Required work
Give the number of lines below that contain the word "computer", and nothing else.

Data supplied
☆ ☆ ☆ ☆

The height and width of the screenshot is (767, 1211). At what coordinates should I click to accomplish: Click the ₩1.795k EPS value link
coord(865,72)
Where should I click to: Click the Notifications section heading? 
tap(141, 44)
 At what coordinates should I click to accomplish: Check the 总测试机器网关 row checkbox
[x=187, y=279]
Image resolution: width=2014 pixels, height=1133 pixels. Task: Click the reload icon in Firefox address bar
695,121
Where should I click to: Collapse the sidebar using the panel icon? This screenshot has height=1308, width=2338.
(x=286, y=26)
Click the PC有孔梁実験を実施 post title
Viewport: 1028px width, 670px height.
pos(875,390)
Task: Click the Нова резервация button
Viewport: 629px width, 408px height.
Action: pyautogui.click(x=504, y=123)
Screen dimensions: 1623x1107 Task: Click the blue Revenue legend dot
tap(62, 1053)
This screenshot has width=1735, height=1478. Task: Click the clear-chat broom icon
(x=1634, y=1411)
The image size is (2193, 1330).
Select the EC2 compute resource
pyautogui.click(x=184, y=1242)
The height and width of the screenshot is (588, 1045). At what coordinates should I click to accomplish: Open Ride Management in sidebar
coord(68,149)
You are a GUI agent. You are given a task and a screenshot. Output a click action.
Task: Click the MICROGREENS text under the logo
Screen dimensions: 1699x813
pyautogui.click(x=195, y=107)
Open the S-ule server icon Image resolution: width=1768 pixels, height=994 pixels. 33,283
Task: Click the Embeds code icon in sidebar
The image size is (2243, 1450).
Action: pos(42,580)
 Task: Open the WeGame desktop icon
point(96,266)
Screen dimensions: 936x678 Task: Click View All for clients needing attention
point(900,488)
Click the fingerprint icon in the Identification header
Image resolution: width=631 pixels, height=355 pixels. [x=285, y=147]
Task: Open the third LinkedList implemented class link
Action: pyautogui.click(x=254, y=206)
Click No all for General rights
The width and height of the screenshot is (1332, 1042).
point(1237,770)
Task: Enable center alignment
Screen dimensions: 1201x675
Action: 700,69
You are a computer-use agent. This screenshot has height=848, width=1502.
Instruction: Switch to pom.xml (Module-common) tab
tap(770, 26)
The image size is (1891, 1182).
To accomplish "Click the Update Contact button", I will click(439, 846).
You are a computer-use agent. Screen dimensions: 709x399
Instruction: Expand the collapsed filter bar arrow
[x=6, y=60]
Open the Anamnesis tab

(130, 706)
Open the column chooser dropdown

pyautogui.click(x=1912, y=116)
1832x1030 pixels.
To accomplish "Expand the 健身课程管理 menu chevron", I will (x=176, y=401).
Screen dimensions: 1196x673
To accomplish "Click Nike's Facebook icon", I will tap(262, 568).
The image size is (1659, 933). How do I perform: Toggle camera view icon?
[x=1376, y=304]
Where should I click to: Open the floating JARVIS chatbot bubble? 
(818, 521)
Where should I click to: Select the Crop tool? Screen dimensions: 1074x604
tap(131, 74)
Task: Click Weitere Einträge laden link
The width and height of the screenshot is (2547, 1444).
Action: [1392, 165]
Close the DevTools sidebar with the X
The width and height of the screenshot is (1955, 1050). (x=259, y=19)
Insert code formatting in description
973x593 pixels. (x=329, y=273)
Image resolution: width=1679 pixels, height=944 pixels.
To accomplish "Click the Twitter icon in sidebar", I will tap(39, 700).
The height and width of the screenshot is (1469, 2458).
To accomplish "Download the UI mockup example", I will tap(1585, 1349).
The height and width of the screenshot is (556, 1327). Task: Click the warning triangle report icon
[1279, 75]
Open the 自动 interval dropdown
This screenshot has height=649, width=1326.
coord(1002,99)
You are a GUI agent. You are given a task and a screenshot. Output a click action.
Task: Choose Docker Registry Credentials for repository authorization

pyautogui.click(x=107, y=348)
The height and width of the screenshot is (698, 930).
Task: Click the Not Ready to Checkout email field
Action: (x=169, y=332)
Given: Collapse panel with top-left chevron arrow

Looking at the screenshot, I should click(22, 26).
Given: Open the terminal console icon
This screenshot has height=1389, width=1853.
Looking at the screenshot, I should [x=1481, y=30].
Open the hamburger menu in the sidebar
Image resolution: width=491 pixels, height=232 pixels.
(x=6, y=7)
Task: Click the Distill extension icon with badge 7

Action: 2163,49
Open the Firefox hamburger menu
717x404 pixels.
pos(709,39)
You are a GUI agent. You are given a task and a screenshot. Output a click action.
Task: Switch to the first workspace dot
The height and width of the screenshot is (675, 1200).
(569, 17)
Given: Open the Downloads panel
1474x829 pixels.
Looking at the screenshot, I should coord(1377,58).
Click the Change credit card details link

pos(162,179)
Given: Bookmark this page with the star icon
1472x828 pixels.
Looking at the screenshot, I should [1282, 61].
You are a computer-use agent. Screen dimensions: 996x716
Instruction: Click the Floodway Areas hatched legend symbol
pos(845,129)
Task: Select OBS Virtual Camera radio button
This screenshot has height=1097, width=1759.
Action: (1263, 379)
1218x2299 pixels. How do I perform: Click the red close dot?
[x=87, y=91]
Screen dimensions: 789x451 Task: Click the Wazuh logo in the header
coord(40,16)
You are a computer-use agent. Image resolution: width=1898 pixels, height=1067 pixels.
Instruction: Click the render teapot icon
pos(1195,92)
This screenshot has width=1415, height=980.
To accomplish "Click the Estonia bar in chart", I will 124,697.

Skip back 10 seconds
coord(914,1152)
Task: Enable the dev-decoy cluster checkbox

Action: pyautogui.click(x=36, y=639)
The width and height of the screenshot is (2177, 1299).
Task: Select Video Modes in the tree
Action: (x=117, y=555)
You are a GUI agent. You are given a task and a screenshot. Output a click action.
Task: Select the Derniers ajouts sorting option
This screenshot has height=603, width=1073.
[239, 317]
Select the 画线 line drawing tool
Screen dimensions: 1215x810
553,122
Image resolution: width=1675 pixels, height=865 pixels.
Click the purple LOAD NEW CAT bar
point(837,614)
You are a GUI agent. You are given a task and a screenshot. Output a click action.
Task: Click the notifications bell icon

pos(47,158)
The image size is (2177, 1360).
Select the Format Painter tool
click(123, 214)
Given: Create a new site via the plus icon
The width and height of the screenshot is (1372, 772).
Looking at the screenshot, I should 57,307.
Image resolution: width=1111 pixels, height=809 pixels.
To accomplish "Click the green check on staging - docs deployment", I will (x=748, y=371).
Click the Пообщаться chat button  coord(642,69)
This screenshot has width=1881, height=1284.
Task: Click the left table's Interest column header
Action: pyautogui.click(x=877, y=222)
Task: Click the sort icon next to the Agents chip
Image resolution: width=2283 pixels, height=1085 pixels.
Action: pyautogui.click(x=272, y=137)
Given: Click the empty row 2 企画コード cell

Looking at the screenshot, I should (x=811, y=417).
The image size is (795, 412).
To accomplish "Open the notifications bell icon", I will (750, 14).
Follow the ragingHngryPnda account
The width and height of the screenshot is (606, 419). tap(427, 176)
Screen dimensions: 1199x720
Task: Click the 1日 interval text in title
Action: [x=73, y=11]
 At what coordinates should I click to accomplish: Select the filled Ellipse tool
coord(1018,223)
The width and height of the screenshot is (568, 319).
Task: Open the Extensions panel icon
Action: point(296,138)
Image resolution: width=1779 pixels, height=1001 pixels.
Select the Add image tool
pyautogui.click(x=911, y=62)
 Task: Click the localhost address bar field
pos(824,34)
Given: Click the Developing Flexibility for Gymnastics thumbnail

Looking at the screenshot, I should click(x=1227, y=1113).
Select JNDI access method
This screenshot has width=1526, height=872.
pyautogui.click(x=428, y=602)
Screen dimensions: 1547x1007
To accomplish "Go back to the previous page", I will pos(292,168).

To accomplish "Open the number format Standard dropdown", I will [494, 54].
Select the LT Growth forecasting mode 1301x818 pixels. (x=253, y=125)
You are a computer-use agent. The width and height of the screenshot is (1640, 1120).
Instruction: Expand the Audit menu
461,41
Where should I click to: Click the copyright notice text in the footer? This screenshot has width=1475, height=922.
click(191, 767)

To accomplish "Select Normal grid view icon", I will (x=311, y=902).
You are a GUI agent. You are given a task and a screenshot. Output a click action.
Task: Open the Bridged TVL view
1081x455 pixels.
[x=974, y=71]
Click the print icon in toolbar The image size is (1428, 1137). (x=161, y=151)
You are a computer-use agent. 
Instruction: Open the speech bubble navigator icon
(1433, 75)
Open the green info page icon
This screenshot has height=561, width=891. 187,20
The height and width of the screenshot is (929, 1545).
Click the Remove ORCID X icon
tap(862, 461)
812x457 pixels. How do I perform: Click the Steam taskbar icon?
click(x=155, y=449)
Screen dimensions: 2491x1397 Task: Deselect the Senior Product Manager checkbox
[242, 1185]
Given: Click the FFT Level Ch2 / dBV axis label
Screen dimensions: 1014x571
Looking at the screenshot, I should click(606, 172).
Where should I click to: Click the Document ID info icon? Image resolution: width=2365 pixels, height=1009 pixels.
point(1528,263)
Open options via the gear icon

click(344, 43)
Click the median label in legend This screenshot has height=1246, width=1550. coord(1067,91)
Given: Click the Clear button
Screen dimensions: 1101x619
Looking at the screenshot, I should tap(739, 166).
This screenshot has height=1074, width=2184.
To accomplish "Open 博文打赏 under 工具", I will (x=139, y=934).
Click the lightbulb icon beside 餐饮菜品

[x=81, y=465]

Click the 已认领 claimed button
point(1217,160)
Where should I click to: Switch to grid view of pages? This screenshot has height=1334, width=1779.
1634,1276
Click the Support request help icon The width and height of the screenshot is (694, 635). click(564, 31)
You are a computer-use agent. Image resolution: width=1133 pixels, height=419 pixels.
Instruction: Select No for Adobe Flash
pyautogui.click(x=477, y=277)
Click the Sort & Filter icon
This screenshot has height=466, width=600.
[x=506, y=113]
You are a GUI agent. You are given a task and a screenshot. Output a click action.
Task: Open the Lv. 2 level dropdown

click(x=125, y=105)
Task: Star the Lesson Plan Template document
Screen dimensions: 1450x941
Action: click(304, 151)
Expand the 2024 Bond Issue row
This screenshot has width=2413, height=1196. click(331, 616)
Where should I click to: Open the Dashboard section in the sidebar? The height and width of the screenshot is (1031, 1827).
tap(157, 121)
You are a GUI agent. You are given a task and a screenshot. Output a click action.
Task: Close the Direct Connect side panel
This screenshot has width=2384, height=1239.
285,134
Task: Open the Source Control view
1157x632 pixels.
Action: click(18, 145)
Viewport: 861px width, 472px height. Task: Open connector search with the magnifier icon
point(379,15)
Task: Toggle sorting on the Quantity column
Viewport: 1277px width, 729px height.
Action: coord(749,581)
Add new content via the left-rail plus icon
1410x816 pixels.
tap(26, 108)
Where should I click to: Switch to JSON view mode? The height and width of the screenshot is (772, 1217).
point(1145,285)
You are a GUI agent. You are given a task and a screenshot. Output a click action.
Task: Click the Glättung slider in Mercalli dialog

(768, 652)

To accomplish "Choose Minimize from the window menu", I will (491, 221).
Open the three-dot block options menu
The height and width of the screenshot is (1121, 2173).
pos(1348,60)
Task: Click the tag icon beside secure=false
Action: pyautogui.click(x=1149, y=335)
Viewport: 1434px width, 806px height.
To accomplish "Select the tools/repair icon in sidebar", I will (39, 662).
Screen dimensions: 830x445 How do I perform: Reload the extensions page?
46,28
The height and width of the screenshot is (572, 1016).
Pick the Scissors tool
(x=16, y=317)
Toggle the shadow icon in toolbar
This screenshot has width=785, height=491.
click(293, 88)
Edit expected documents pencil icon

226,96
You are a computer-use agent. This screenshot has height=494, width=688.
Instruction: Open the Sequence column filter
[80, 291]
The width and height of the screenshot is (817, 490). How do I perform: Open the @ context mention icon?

☆ ☆ ☆ ☆

Your response
8